« L’image et celui dont elle est l’image son un, en tant que tels. » écrit Maître Eckhart, pour qui : « La raison de l’image est qu’elle soit expressive de tout son être pleinement, dont elle est l’image, non pas expressive de quelque chose détermine en son modèle ».
Quand il chante Guillaume de Machaut, le chanteur Michael-le Grebil Liberg se projette dans sa voix avec assez douceur pour pouvoir s’y contempler et faire un avec l’image qu’il est en train de produire de la ligne vocale qui est donc en train de l’acter en modèle.
Avant d’avancer plus loin, on peut d’ores et déjà comprendre que, pour rencontrer une justesse d’être en chantant Guillaume de Machaut, la lecture de Maître Eckhart peut donner des éléments de description de l’Ymage. L’Ymage est le titre du coffret que Michael-le Grebil Liberg a publié où l’enregistrement de son interprétation de Guillaume de Machaut s’articule avec un livret qui raconte le cheminement, les lectures, les émotions esthétiques qui se sont assemblées au fil de sa performance de l’œuvre de Machaut.
Au cours de cette émission, nous allons entendre Michael-le Grebil Liberg chanter Machaut, mais aussi revenir sur les références dont il a mûri son approche de l’œuvre de Machaut, dont la douceur manifeste pourrait devenir programmatique.
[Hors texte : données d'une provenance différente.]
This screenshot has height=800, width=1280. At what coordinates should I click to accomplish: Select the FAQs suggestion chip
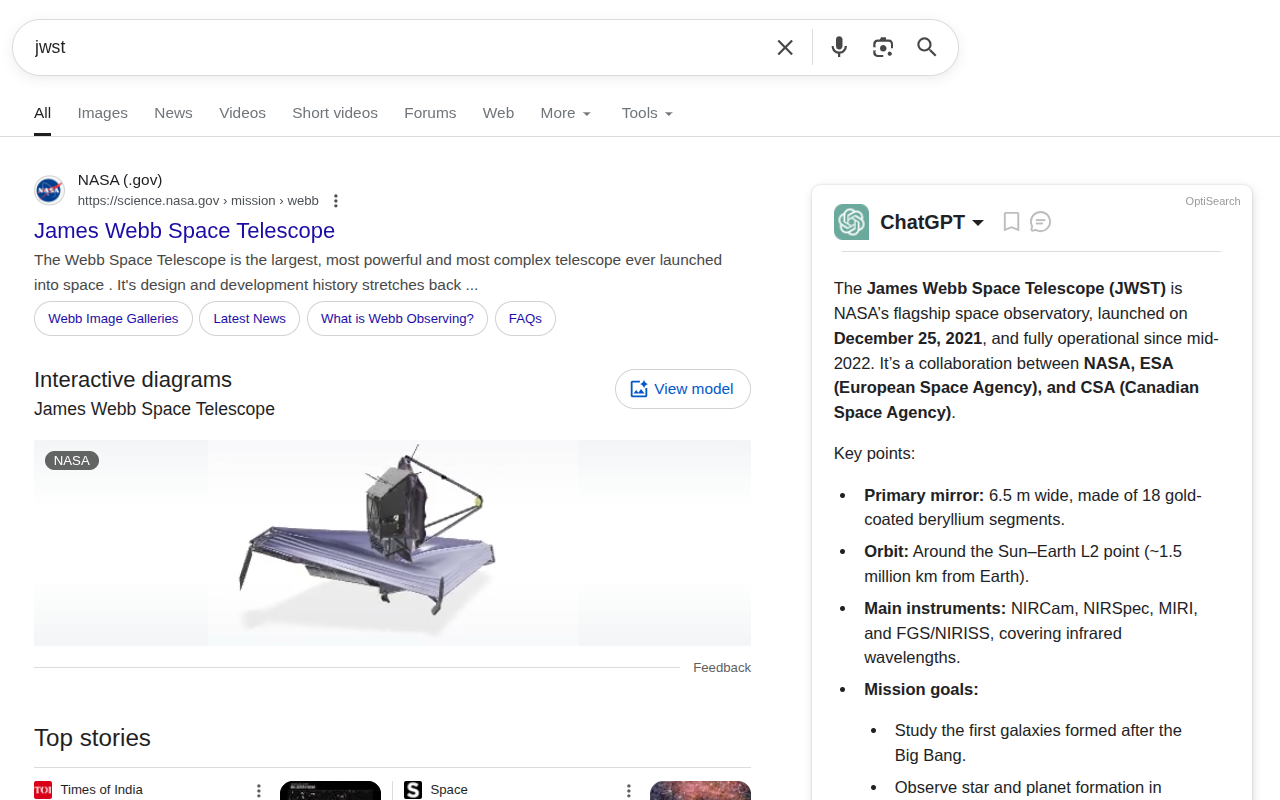(x=525, y=318)
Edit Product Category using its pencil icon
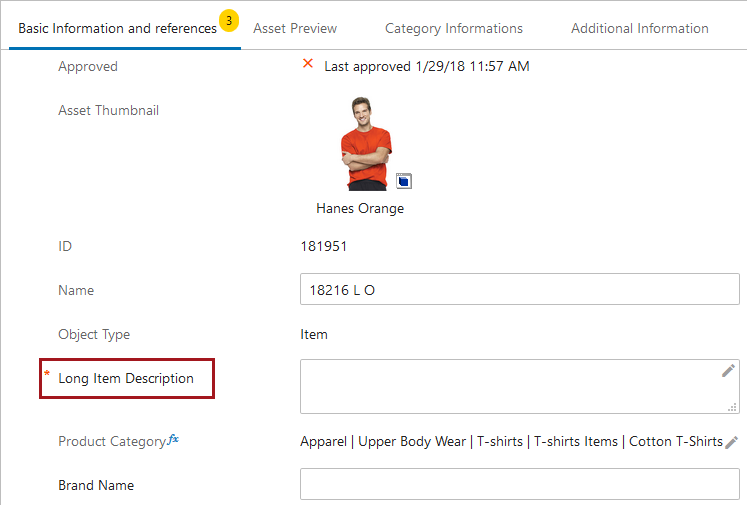The image size is (747, 505). click(731, 442)
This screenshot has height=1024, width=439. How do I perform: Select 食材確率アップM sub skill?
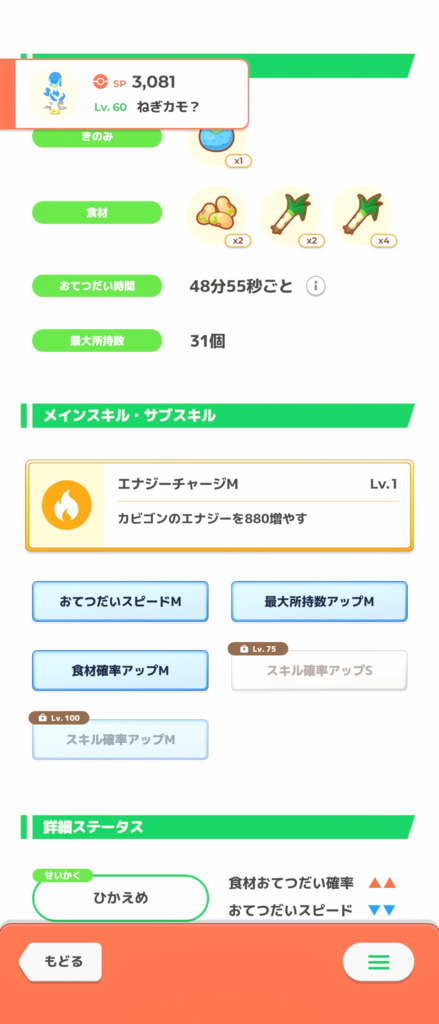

C’est pourquoi, nous avons intitulé cet épisode de Metaclassique « doucir », pour sentir comme cette douceur de l’approche de Machaut par Michael-le Grebil Liberg est à son tour adoucie par les lumières qui surgissent de ses affinités avec la pensée de Georges Didi-Hubermann, Édouard Glissant, Georges Steiner ou encore de cinéastes comme Jean Epstein et Jean-Luc Godard.
Une émission assouplie et dépliée par David Christoffel.